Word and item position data
◆ ◆ ◆ ◆ ◆ ◆ ◆
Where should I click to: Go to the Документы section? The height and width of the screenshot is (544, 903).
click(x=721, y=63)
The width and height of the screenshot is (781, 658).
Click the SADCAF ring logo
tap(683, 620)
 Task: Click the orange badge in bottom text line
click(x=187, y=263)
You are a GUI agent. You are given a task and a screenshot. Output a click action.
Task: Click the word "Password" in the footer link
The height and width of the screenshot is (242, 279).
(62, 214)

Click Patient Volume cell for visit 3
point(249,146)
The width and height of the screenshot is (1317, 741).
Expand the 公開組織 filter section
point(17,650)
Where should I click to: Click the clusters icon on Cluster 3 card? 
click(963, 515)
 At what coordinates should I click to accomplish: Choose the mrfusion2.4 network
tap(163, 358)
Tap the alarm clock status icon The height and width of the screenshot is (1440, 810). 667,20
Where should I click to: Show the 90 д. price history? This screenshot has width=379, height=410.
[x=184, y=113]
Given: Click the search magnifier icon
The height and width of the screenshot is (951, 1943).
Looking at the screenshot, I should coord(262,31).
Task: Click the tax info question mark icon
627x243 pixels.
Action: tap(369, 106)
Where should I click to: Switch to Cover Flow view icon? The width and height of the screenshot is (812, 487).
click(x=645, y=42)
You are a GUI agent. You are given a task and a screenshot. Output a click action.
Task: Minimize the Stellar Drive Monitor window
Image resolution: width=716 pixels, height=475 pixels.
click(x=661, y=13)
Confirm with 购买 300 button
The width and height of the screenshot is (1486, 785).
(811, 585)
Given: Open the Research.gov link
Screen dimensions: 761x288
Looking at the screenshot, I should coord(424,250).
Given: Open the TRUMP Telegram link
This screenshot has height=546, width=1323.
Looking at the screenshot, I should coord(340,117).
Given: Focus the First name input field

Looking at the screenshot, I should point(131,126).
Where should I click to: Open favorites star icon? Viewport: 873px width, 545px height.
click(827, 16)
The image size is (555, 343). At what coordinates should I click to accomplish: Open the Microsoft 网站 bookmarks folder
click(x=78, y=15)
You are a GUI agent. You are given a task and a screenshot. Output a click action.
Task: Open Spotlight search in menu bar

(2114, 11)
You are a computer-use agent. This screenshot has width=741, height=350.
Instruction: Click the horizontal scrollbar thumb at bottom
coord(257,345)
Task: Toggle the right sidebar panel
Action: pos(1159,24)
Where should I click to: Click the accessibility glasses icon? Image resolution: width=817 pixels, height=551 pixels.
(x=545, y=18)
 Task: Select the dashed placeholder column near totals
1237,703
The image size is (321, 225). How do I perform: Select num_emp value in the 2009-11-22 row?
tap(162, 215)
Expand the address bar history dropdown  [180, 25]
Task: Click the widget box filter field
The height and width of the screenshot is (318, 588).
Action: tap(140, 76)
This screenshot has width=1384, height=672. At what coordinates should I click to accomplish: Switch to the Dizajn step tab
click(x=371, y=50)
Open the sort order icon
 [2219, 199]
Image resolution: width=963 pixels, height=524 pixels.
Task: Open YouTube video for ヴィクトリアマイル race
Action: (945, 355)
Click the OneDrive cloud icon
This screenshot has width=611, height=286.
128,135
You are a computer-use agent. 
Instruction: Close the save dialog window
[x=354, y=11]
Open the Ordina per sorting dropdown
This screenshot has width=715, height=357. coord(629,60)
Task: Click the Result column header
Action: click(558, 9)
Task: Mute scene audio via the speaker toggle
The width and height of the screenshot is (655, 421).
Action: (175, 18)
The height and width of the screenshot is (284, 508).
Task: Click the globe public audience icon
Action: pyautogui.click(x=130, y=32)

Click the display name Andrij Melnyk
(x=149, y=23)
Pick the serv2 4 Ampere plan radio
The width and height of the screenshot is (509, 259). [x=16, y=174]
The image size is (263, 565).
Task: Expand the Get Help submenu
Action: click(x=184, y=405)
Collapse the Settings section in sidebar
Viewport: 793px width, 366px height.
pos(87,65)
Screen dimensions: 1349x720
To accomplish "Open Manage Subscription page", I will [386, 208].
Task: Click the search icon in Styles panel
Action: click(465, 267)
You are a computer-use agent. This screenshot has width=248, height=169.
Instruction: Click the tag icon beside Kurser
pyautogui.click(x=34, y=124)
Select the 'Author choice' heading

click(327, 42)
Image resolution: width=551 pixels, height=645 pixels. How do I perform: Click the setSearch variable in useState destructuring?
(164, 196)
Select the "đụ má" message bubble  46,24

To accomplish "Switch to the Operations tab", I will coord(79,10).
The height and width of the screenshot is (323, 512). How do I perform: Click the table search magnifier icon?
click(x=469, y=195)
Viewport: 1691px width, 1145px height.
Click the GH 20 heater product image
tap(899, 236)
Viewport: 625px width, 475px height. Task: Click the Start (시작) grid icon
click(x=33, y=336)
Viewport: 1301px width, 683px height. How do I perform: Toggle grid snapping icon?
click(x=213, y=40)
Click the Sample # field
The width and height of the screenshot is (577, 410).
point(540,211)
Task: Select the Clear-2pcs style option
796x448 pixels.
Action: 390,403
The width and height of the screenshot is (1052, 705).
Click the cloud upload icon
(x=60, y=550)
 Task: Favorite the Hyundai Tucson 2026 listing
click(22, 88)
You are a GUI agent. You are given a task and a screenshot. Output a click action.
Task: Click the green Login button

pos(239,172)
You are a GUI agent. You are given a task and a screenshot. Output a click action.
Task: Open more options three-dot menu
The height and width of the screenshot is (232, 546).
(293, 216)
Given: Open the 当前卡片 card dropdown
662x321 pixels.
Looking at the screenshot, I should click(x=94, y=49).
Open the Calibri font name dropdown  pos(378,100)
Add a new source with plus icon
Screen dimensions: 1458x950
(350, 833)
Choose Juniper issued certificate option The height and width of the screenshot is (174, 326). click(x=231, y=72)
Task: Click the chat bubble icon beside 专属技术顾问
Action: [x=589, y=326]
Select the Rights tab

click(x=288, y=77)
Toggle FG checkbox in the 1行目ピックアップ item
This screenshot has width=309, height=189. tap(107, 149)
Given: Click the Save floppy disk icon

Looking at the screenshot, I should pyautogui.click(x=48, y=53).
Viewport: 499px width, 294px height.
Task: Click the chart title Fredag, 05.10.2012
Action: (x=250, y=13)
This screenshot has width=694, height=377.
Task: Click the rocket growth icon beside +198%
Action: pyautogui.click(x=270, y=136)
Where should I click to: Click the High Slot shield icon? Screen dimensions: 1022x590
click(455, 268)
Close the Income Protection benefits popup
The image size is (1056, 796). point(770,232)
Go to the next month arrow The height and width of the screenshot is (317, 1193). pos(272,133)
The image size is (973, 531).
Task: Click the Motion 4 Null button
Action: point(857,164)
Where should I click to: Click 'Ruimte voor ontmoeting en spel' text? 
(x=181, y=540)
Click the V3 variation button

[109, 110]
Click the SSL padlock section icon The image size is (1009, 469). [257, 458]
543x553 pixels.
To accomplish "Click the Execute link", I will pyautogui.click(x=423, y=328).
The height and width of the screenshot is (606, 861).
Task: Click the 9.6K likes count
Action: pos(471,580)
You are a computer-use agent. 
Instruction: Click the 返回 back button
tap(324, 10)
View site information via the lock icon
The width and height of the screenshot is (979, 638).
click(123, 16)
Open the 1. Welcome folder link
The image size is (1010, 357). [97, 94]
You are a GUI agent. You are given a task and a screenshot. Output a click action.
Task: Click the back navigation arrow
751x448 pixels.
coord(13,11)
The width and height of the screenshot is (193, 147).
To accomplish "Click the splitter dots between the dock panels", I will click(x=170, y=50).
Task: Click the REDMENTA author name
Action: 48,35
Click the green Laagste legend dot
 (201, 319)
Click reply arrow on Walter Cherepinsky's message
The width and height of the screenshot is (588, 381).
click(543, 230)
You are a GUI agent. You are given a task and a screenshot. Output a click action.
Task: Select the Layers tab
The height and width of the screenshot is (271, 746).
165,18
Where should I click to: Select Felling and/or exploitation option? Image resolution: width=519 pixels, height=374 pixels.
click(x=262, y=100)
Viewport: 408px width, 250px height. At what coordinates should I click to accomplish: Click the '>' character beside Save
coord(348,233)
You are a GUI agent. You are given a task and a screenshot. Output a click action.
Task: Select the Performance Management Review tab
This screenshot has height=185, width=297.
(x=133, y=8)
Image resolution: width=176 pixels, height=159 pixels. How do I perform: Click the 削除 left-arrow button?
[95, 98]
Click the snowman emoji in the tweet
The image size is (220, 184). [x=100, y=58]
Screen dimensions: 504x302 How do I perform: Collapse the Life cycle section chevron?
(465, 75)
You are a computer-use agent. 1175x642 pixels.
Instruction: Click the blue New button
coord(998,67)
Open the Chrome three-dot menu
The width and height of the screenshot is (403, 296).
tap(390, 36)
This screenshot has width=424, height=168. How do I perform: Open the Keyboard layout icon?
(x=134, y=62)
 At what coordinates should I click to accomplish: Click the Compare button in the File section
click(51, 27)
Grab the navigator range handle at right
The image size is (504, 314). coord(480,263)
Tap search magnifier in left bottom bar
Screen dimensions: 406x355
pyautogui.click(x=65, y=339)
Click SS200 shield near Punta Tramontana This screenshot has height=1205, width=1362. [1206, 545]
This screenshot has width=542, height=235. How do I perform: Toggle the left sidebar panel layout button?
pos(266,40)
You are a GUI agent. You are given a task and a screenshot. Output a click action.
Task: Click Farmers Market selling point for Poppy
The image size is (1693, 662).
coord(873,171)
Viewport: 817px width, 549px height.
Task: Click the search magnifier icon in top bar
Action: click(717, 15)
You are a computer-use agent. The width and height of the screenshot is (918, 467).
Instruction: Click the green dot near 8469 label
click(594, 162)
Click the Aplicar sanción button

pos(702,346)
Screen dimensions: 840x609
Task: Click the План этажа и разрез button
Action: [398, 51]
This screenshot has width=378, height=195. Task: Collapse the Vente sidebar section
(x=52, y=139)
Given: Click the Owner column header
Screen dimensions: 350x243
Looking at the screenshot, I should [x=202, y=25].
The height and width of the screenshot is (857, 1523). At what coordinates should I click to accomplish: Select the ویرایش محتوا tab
◆ ◆ ◆ ◆ ◆ ◆ ◆
Pick out every line in the records above that contains the string "point", treating uppercase and lowercase letters as distinct.

point(249,146)
point(17,650)
Looking at the screenshot, I should point(131,126).
point(540,211)
The image size is (1056, 796). point(770,232)
Action: point(857,164)
Task: Click Farmers Market selling point for Poppy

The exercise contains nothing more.